▶ [TASK TO COMPLETE]
The output should be the line containing "166x104 pixels." and every later line of the records, exactly as written, and nothing else.

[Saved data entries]
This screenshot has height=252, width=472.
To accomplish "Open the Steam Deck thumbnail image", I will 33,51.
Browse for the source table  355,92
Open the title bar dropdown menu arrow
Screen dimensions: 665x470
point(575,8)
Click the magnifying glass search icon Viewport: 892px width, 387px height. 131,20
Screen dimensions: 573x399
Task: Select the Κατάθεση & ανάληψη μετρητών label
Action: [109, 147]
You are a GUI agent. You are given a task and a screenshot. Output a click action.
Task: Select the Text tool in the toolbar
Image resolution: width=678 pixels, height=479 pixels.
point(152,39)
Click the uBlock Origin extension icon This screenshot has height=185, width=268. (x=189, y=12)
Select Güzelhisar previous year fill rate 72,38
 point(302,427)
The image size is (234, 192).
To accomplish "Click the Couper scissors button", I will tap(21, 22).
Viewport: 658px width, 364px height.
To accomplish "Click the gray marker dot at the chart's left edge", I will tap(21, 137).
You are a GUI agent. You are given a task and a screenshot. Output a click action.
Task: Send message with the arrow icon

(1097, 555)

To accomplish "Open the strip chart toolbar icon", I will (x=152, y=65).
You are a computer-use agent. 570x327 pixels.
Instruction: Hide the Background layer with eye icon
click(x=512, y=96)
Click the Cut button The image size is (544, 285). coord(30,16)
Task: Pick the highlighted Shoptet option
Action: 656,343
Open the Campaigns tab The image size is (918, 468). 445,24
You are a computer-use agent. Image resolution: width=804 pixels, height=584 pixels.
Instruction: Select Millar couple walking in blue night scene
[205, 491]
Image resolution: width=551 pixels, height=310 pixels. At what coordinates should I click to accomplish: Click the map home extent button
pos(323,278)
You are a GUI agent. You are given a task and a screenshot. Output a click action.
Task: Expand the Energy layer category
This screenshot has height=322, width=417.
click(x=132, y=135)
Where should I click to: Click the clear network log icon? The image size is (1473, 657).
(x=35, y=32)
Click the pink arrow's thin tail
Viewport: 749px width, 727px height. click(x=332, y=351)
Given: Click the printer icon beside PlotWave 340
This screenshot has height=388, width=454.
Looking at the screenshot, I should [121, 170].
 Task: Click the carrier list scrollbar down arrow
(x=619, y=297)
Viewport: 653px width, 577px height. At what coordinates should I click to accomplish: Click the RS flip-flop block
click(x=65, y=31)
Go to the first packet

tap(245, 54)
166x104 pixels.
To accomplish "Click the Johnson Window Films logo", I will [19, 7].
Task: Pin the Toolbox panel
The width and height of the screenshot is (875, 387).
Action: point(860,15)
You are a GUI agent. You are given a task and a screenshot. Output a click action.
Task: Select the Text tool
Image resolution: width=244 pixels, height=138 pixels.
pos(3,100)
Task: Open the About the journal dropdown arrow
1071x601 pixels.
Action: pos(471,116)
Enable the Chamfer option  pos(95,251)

▶ [ANSWER SPACE]
166x104 pixels.
To accomplish "Click the Johnson Window Films logo", I will [19, 7].
Task: Pin the Toolbox panel
The width and height of the screenshot is (875, 387).
Action: point(860,15)
You are a GUI agent. You are given a task and a screenshot. Output a click action.
Task: Select the Text tool
Image resolution: width=244 pixels, height=138 pixels.
pos(3,100)
Task: Open the About the journal dropdown arrow
1071x601 pixels.
Action: pos(471,116)
Enable the Chamfer option  pos(95,251)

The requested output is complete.